Tareas del ejercicio:
**a)** Copie del texto sobre la pesca en la parte baja de J. el pasaje comprendido entre "Pero para pescar" y "masoquista. Quizá J.", ambos incluidos.
**b)** Según el texto sobre la pesca en la parte baja de J., ¿qué animales acompañan al pescador en esos parajes?
**c)** Prosiga el texto sobre la pesca en la parte baja de J. a partir del punto en que se interrumpe.

Fragmento del texto:
────────────────────

Pescar en la parte baja de J. tiene todos los inconvenientes de
los que rehúyen la mayoría de los pescadores: No se puede dejar el coche a pie
de río y hay que dar un largo y dificultoso paseo hasta llegar a la orilla. Hay
pocas truchas y las pocas que hay, grandes y gordas por la abundancia de
comida nutritiva en forma de cangrejos y peces, son muy volubles a la hora de
gastar esfuerzos en morder una ninfita escuálida o una mosquita sin chicha. La orilla no
es fácil de andar por la alternancia de “bolos” pulidos y zonas de piedras
rotas y afiladas que te obligan a estar siempre en equilibrio precario, alerta
a caídas, tropiezos y chapuzones.
En el otro plato de fiel de la balanza podemos pesar lo bueno: apenas hay
pescadores, (salvo algunos persistentes cesteros que con cañas de cebo de
salmón y lombriz en ristre siguen empeñados que recolectar la cena). Tiene
parajes bellísimos con buenas pozas, tablas rápidas de mediana profundidad,
nutrias y águilas por compañía, las montañas nevadas de Gredos al fondo y la
posibilidad cierta de poder clavar de cuando en cuando un ejemplar de buen
porte que además luchará como ninguna otra trucha de ningún otro río al estar
acostumbradas al gimnasio y los concentrados de proteínas.
Pero para pescar allí hay que tener la afición blindada y a prueba
de bolos, una fe prometeica en nuestras propias artes, saberes y señuelos, y la
agilidad y reservas de energía suficientes para aguantar el tute de horas y horas
caminando cual saltimbanqui loco sin tocar escama. Cualquier pescador puede bajar
allí para probar, un día cualquiera, por desahogo, por curiosidad, por “una vez al
año no hace daño”. Pero bajar con regularidad ya es otra cosa. Sin embargo a mi
hijo el pescador le gusta ir. Tal vez lo entiende como un reto, una forma de
disciplina, una voluntad de empeño, de mantener la afición, o la fe, o las
ganas, o quien sabe. Tal vez los mosqueros tengamos un punto masoquista. Quizá J.

────────────────────

Filas proporcionadas:
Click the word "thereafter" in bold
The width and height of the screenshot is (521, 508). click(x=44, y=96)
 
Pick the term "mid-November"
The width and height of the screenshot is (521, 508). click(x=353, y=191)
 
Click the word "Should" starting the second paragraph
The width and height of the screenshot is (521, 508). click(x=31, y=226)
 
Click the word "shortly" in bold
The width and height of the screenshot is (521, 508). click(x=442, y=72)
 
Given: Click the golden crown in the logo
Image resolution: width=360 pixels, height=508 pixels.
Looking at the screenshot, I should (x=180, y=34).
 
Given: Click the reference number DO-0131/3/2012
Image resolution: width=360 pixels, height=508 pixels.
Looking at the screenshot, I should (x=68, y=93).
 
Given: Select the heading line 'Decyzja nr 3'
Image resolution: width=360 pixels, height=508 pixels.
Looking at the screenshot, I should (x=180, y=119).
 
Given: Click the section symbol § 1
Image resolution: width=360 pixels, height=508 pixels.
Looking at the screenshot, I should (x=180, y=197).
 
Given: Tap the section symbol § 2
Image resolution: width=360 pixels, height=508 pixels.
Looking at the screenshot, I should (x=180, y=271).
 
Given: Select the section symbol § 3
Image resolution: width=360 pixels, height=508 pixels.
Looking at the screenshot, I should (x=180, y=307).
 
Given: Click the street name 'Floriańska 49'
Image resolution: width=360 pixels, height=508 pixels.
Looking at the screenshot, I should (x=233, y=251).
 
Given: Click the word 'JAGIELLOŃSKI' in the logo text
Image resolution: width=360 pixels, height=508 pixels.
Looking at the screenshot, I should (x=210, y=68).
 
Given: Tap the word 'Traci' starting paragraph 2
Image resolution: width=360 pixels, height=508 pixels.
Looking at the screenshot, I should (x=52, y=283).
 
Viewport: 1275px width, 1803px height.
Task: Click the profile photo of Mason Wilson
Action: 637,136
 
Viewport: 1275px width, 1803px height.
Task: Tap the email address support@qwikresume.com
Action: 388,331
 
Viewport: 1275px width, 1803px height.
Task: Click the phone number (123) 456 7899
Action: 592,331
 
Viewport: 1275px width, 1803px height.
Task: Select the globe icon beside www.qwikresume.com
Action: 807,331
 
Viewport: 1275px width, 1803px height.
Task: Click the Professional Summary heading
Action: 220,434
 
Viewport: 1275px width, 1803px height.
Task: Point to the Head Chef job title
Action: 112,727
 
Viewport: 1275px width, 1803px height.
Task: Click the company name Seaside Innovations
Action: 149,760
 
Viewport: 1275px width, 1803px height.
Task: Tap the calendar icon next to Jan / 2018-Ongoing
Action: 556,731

────────────────────

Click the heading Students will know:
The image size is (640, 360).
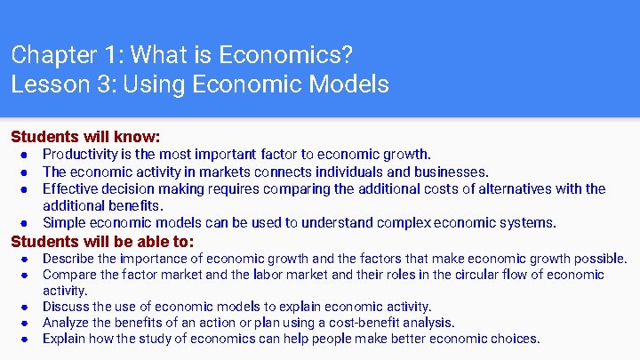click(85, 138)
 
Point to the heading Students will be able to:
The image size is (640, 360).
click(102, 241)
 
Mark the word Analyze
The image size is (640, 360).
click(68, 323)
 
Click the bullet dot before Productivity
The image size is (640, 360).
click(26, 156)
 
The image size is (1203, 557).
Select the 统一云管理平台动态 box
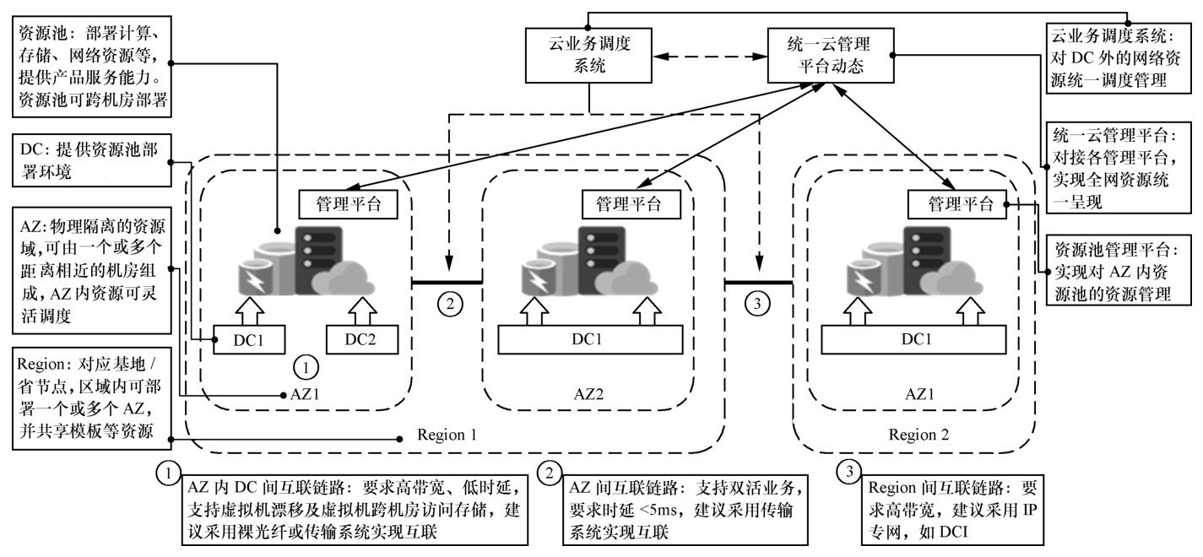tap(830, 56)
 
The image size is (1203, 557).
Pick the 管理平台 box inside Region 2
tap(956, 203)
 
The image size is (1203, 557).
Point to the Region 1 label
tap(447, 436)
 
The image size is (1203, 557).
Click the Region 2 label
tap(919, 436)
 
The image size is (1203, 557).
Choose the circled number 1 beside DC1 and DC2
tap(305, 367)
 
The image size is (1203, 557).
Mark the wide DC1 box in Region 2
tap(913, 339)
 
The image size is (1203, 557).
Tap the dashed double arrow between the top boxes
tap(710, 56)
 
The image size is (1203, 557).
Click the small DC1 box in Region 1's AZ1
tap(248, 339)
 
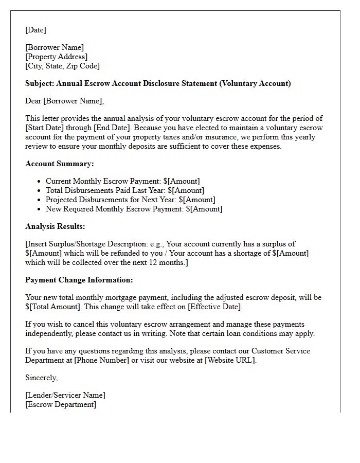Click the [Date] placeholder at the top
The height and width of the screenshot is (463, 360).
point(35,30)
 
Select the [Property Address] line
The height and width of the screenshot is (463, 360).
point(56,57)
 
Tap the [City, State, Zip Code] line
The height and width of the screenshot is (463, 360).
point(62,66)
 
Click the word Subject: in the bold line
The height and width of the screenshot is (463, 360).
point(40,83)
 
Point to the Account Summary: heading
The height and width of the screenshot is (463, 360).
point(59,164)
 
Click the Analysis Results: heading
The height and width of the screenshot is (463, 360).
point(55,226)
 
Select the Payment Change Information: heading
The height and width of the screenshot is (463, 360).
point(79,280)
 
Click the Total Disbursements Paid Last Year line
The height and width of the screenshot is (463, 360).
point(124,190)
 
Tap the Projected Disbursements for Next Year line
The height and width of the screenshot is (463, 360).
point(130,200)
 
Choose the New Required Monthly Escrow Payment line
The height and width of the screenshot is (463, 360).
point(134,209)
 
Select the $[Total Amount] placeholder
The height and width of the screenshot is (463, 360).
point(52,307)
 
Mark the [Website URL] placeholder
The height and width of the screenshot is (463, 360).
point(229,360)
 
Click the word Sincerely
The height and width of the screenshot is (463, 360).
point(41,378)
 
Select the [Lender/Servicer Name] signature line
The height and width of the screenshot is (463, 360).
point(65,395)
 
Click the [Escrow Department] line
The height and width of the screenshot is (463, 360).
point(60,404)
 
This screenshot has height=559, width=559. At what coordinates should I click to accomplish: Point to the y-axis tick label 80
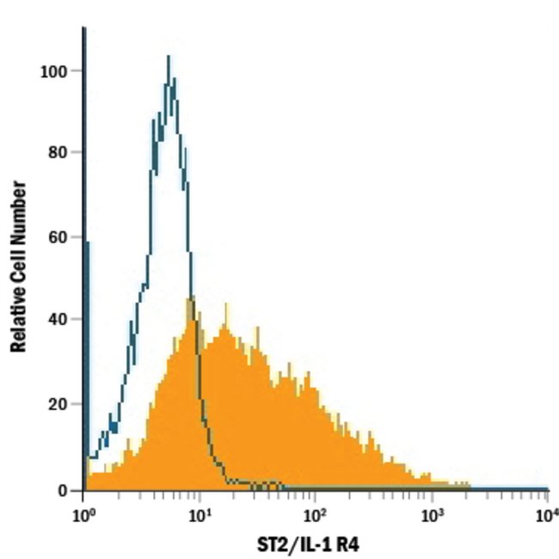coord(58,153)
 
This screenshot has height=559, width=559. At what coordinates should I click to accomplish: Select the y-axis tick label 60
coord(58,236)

────────────────────

Respuestas:
**a)**
Pero para pescar allí hay que tener la afición blindada y a prueba
de bolos, una fe prometeica en nuestras propias artes, saberes y señuelos, y la
agilidad y reservas de energía suficientes para aguantar el tute de horas y horas
caminando cual saltimbanqui loco sin tocar escama. Cualquier pescador puede bajar
allí para probar, un día cualquiera, por desahogo, por curiosidad, por “una vez al
año no hace daño”. Pero bajar con regularidad ya es otra cosa. Sin embargo a mi
hijo el pescador le gusta ir. Tal vez lo entiende como un reto, una forma de
disciplina, una voluntad de empeño, de mantener la afición, o la fe, o las
ganas, o quien sabe. Tal vez los mosqueros tengamos un punto masoquista. Quizá J.

**b)** Nutrias y águilas.

**c)**
sea la prueba del nueve de que a los pescadores nos gusta coger peces, y hasta
muchos peces, pero es no es lo que al final nos mueve a bajar a los ríos. Es
posible que la belleza del paisaje, lo agreste, lo solitario nos alimente un extraño
misticismo piscatorio que no acabamos de confesar a las claras.
A mi, superadas unas dificultades que considero nimias por ahora,
tras 35 años manteniendo la afición al lugar (ya veremos cuando me
fallen las piernas o el corazón) me mueve el tóxico veneno de sus truchas. la adicción a unos animales astutos, escasos, fuertes, grandes y volubles cuya pelea no se olvida
nunca, cuya estampa se unirá a sangre y fuego a la poza o la corriente en donde
la engañamos y seguirá rebullendo en nuestra cabeza durante toda nuestra vida. Sé que esa persistencia en volver allí es frágil, que es fácil
perder esa “fe” o esas ganas de seguir pescando allí y por eso vuelvo, casi con
prisas, casi con miedo antes de que no sea posible o el lugar sea destruido o
yo mismo ya no pueda ir, vencido por el tiempo, un tiempo que en nuestra breve vida
de humanos siempre es inexorable y rapidísimo. Pero año tras año vuelvo, pesco o lo
intento. Se trata de un gran esfuerzo invisible, improductivo, para nadie. Es
el modo en el que se hacen las cosas que de verdad importan, las que luego se
saborean despacio, largamente y que nutren o llenan de inexplicable felicidad
nuestra memoria.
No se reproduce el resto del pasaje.